Pema Chodrin  tells a story of herself as a six year old walking past an old woman sitting in the sun. Kicking stones or whatever was there, Pema tells us that she was feeling lonely, unloved and mad. The woman said, “Little girl, don’t you go letting life harden your heart.” That seems to be the essence of loving kindness and compassion. The practice is there to help us stay open, to have an attitude of good will, of love and forgiveness.

We all feel hard hearted at times. I know when my heart is hard. I can feel it.
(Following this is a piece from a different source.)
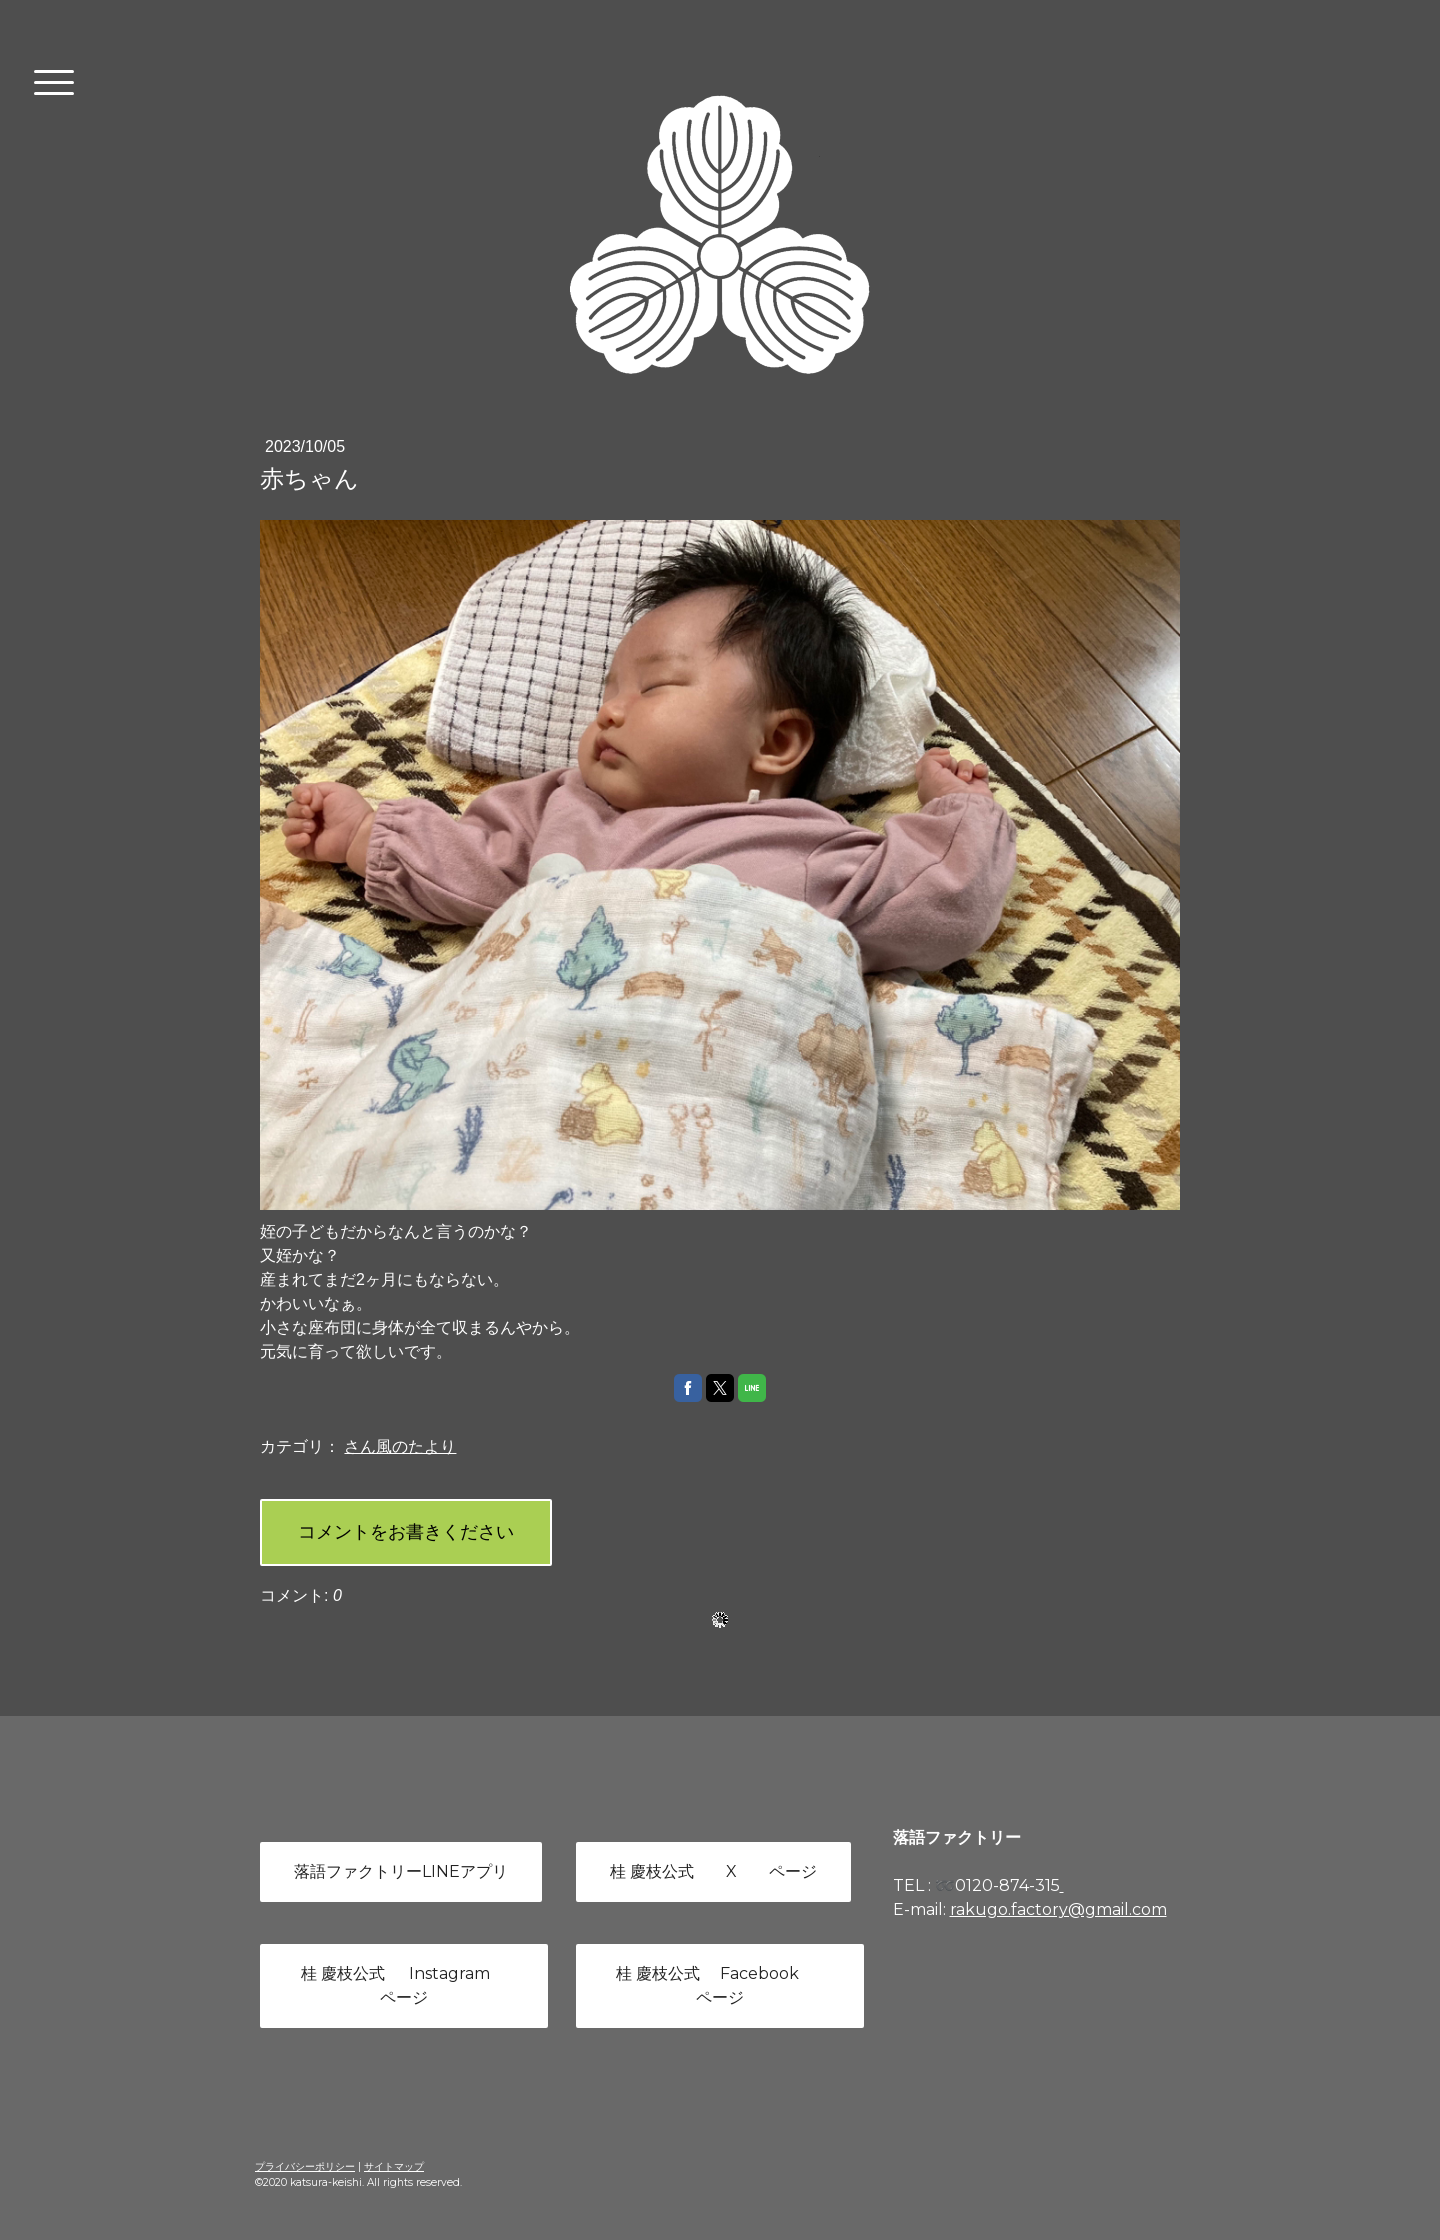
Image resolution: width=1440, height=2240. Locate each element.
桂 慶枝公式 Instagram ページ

For me it is an attitude of ‘don’t give a damn.” I attend to this attitude in my body, locate it in my torso just behind my spine, imagine what colour it is or what shape, a wall of gunmetal grey, or find any other way I can bring my imagination to adequately represent what I’m feeling. Then I just try to stay with this feeling/shape/colour or words. I say, “So this is what ‘don’t give a damn’ feels like.” Offering my presence and paying attention to this feeling is an act of compassion towards myself and a way to help my hard heart to soften. I just keep watching. Soon it’s impact lessens and eventually passes. Sometimes, though, I don’t want to alleviate my hard heart. I just want to keep feeling that way. So I try to look at that, still without judgement and with kindness.

This time of the hard heart is also a perfect time to offer formal Metta practice for myself. I use the classic phrases: “May I be safe. May I be happy. May I be healthy. May I live with ease and in peace.” Each phrase packs in so much meaning. Sometimes I/we add a few words to flesh it out a bit, like, “May I be safe from inner and outer harm.” Or, we can find our own meaningful phrases if the classic ones are not speaking to us, but when I reflected on the classic phrases, they encompassed all that I thought important for myself and others.

How wonderful to have a practice that can open our hearts, keep us soft in attitude, be a balm against judgement of ourselves or others, against hurt and ‘the arrows and slings of outrageous fortune,’ and a balm against despair in the face our world’s problems.